So who loses? You do. As a member of the human race you will see innovations stifled...or more specifically you won't see certain innovations.
Large companies are filing patents at a tremendous rate. A patent costs in the order of $10,000 - as a private inventor, how many can you afford to file? For multi-billion dollar companies, this cost doesn't even register on the PnL sheet.
So what? At some point we will reach a critical balance, and I suggest it's not far off. At some point regular inventors will quit inventing in their garage. Why? Because they can't afford the lawyers. The North American legal systems protect only those that can afford legal fees. Predatory lawsuits are common, so if your new invention remotely looks like something already patented they will come and try to bully you into giving it to them. Forget it if your invention actually uses or expands on patented ideas, regardless of whether or not the owner is currently making use of the patent.
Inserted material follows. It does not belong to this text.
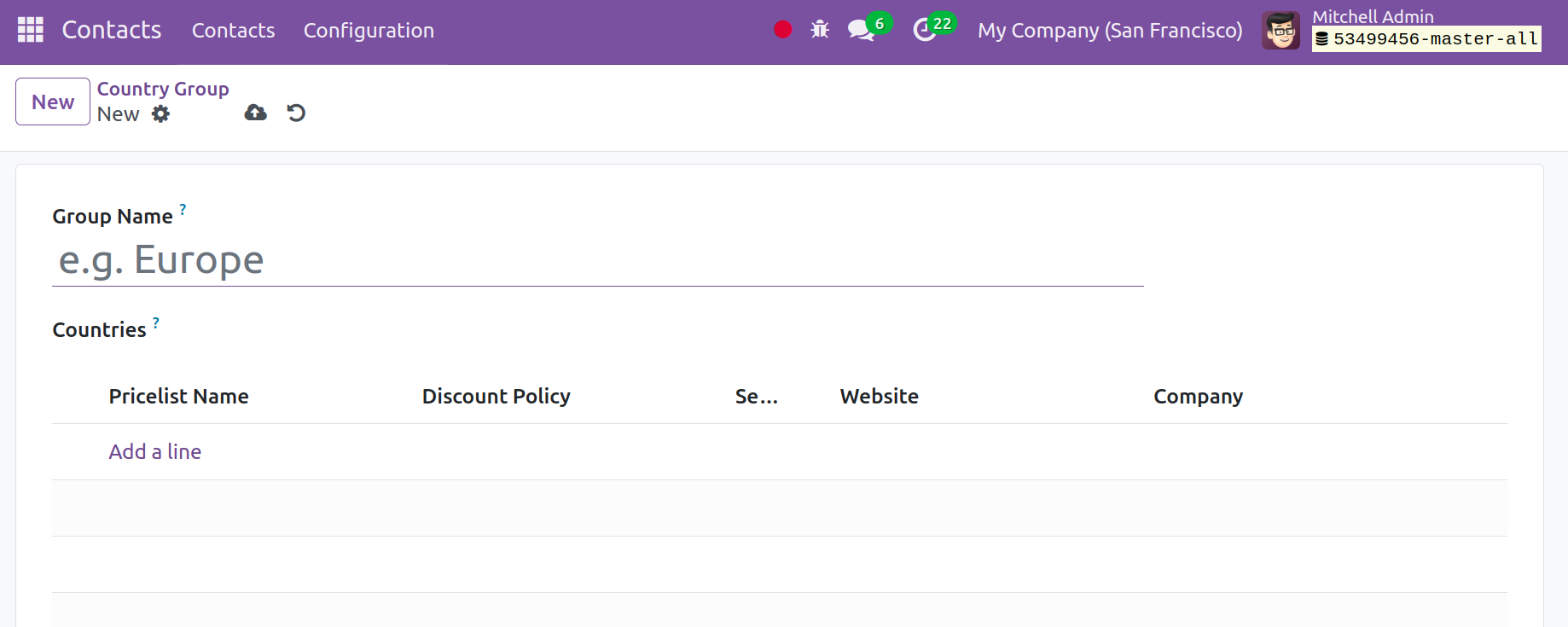1568x627 pixels.
Task: Click Mitchell Admin user avatar
Action: click(1281, 31)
The end result is that only large corporations can generate innovations. Clearly this will have a stiffling effect on innovation. First and foremost, this decreases the pool of inventors, which will have the net effect of decreasing the number of innovations. However, even if you disagree with that, and suggest that corporations will be creative enough to generate every possible innovation, we are still left with less choice and less innovation.
Take as an example, company XYZ, who owns two competing products/patents for some 'problem' or consumer need. They will obviously choose to retail the one that is more beneficial to them, not the consumer. Since they own the rights to both, no one can sell the other option, even if they think of it independently - the consumer has just lost choice.